Each choice presents problems.
Nassau doesn't have an estimated $300 million to $450 million to pay current property tax judgments. And it may be impossible at this point to instill public trust in an assessment system so distressed that the property owner's best defense is to appeal. Those who don't file or win challenges face the prospect of paying higher taxes to make up lost revenue from successful assessment challenges.
It's no wonder property tax protests last year jumped to the highest level -- more than 150,000 -- since Nassau's countywide reassessment a decade ago. The protests are expected to keep on coming.
"The court has spoken and we will respect its decision," Mangano said in an interview Tuesday. But that doesn't mean he's done with the issue.
Mangano said he would seek support for state legislation to allow Nassau, like most state municipalities, to push the cost of assessment refunds down to schools, towns and other taxing entities.
But he acknowledged a change in state law is not going to happen in 2014, an election year.
The county executive has another possible route: building support for transferring the responsibility for assessments to towns.
"Historically, our research shows smaller assessment jurisdictions do a better, more accurate job on assessments," Mangano said.
Jon Kaiman, chairman of the Nassau Interim Finance Authority, could be helpful on that score. As North Hempstead town supervisor, Kaiman supported the idea of shifting assessment duties to his town -- where a significant proportion of county-determined assessments had errors.
Mangano floated the idea of having towns take over the assessment job several months ago and said Tuesday he was open to working with Kaiman.
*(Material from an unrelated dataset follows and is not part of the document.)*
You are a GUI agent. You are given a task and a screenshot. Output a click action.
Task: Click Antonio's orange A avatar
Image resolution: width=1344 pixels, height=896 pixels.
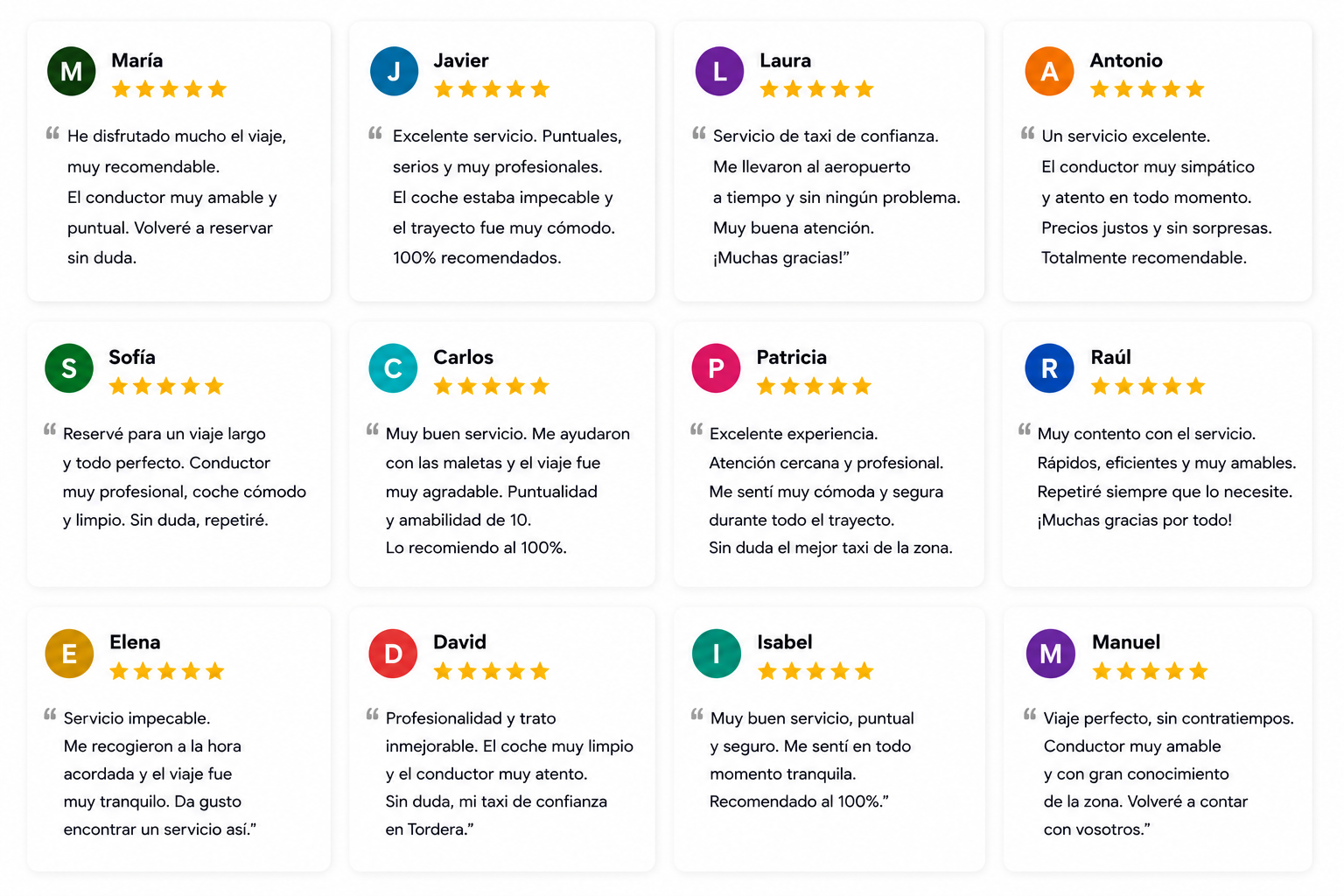point(1049,71)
But other town supervisors indicated little interest.
"I had hoped to sit down with them after a win in court," Mangano said. "It makes it harder because it didn't work out that way."
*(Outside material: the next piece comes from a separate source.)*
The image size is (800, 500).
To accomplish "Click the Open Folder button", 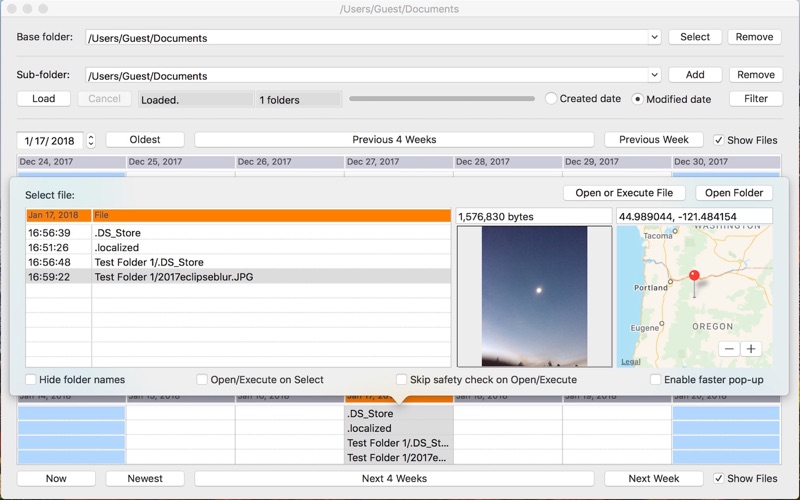I will pos(734,193).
Mangano said he intended to continue a residential tax challenge settlement program. He also said he would push the state for a change in the assessment formula that would make it harder for challenges to succeed.
"The solution to this lies in Albany . . . ," he said.
He's right.
At this point, the best solution may be to seek state aid for Nassau's towns to transition to performing their own assessments.
Yes, that would eliminate a liability that seems to keep growing in Nassau. But the best result could be what county commercial and residential property owners need -- assessments that are accurate, and fair.